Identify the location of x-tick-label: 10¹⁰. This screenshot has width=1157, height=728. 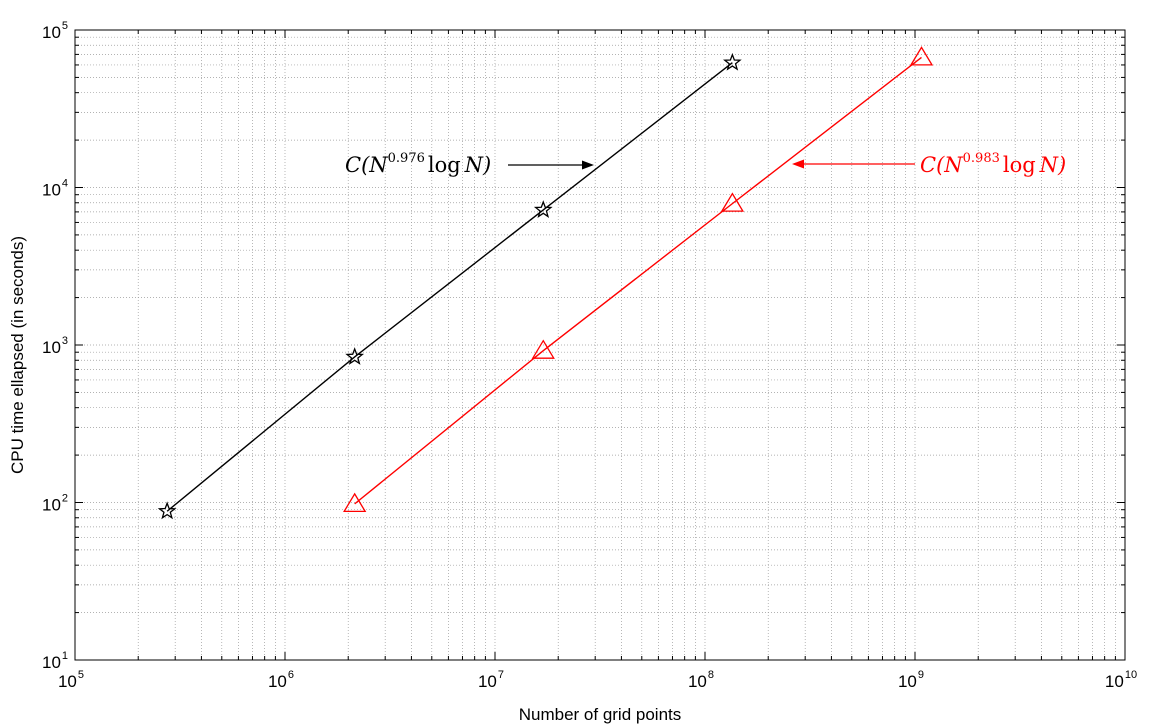
(1121, 680).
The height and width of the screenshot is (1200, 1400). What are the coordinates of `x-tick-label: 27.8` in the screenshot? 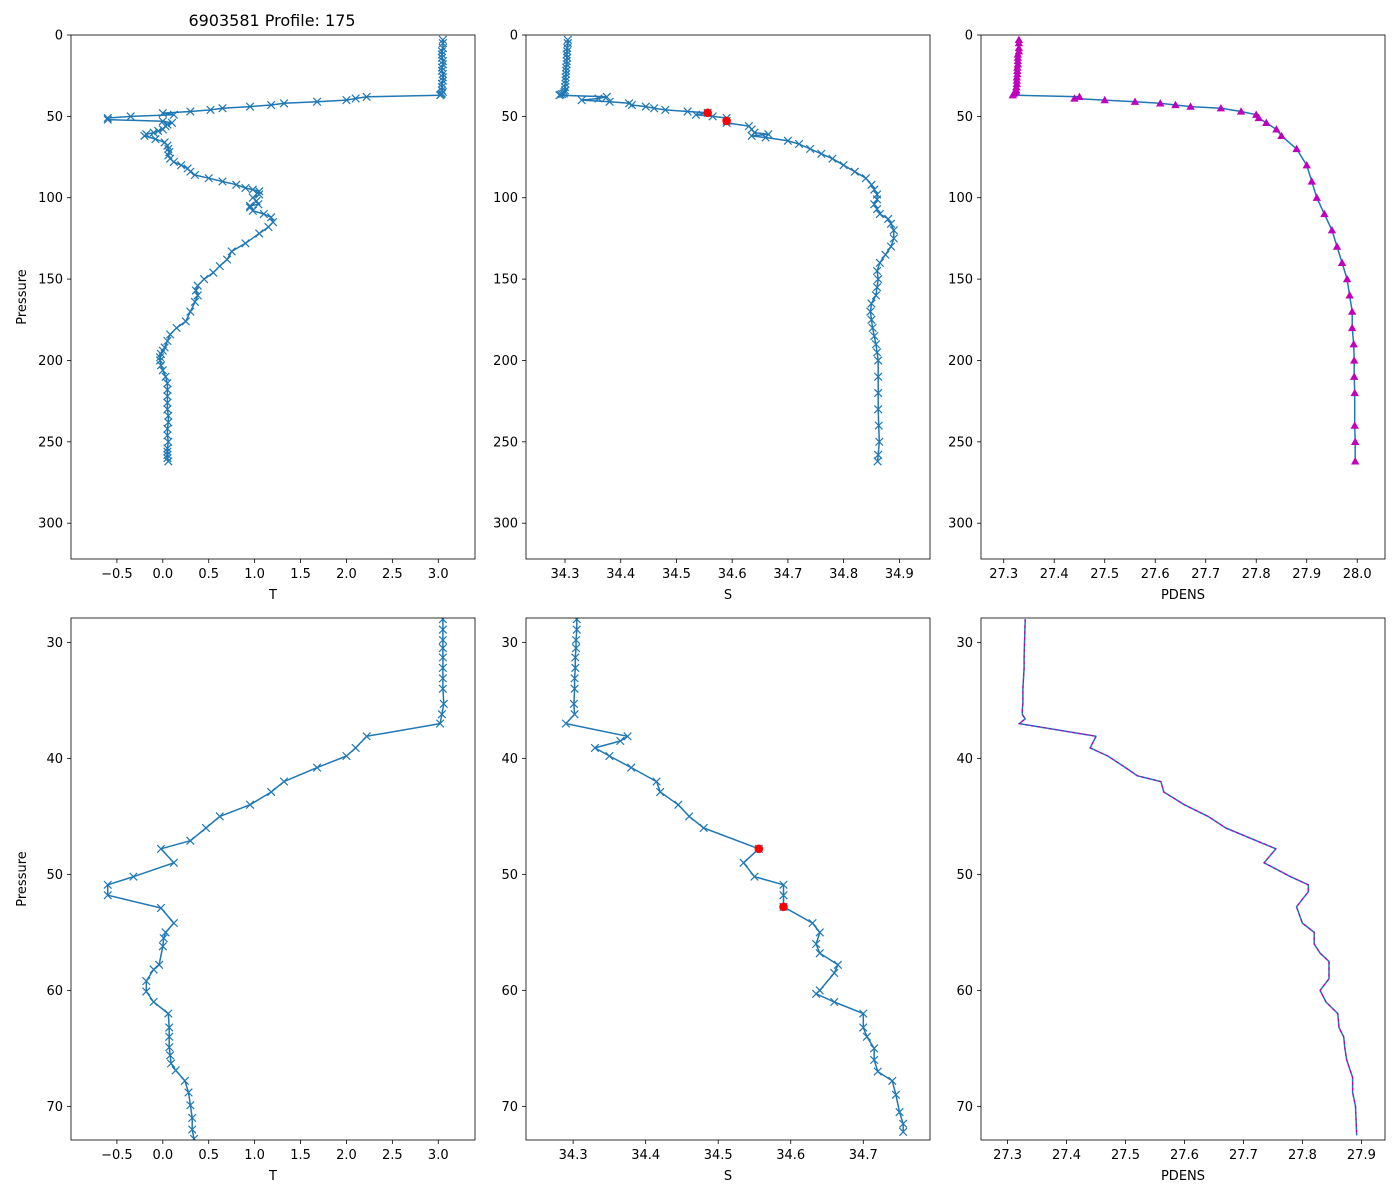 It's located at (1302, 1156).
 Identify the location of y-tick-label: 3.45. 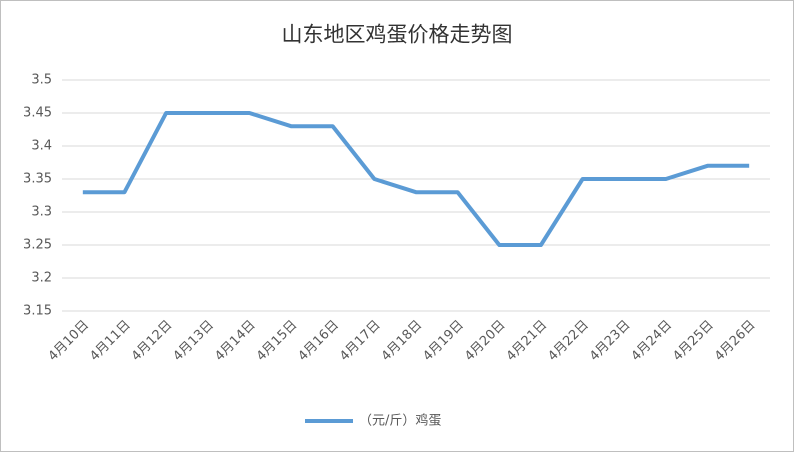
(38, 114).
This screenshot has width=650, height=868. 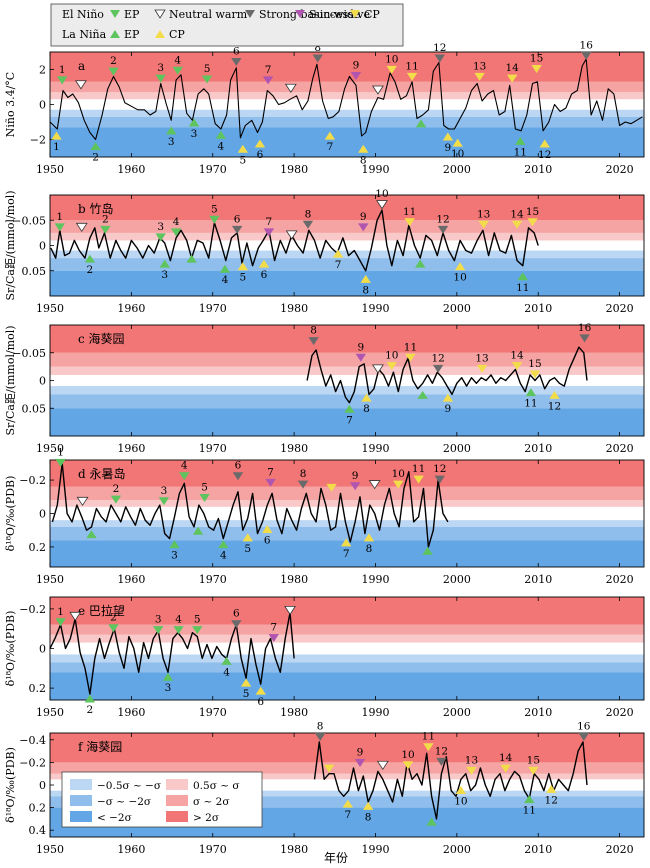 I want to click on y-tick-label: −0.2, so click(x=32, y=610).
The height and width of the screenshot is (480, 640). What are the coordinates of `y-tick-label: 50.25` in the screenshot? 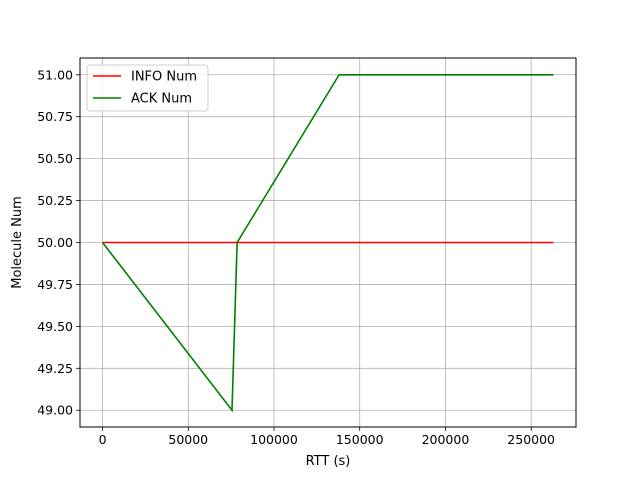 It's located at (55, 200).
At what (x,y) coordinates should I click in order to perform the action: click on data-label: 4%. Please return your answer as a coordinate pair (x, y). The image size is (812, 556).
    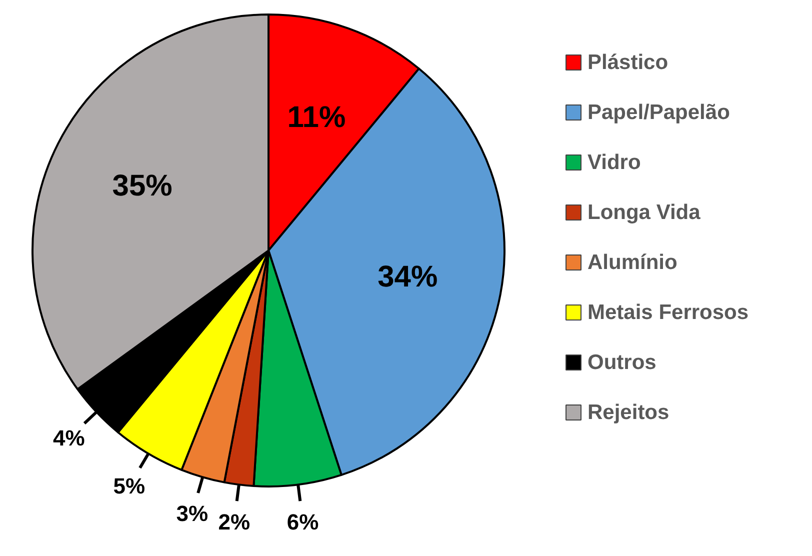
    Looking at the image, I should click on (69, 438).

• **WORK TASK**
Write out the records word for word, starting at the line that contains "At what (x,y)" and continuing through the end of the records. Leave the pictures out of your answer.

• **SOLVED EXERCISE**
At what (x,y) coordinates should I click in order to perform the action: click on data-label: 4%. Please return your answer as a coordinate pair (x, y). The image size is (812, 556).
    Looking at the image, I should click on (69, 438).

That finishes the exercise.